Task directions: Wherever a line in the records below contains "Toggle", copy that line.

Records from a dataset
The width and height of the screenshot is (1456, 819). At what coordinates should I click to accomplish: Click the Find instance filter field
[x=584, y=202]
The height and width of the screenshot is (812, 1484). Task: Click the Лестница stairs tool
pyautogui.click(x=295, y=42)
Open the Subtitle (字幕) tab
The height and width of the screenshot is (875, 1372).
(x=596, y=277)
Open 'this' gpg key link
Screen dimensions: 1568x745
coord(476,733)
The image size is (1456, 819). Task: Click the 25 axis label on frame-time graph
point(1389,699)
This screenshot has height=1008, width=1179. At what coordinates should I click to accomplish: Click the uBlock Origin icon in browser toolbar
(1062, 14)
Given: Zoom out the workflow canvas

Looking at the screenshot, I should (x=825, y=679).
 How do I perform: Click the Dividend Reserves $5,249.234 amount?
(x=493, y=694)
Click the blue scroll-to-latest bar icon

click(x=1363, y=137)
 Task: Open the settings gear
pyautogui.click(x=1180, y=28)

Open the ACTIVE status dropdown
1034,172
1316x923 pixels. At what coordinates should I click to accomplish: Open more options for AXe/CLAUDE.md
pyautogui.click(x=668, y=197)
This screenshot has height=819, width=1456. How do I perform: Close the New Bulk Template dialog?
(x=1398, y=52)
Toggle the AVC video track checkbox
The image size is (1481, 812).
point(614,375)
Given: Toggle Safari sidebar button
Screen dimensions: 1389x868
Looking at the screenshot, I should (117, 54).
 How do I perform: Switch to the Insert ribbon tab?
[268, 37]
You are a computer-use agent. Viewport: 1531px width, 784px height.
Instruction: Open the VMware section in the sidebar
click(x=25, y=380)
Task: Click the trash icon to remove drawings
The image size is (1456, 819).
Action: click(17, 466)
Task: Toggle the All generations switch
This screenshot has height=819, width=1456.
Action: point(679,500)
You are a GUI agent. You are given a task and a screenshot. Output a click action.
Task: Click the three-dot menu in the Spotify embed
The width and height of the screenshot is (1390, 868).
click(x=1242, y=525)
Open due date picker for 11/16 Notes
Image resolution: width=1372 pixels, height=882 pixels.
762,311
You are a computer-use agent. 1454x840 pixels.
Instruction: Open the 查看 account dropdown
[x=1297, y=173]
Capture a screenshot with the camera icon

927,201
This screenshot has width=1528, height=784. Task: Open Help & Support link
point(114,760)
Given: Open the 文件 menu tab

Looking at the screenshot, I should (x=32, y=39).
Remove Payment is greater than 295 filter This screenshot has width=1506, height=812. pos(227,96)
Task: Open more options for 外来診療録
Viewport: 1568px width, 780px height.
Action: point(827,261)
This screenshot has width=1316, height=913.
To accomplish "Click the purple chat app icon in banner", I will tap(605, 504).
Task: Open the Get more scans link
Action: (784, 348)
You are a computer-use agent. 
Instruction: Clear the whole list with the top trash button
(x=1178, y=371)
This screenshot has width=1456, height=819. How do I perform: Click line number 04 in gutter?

Finished task:
Toggle the AVC video track checkbox
Given: Toggle Safari sidebar button
Task: Toggle the All generations switch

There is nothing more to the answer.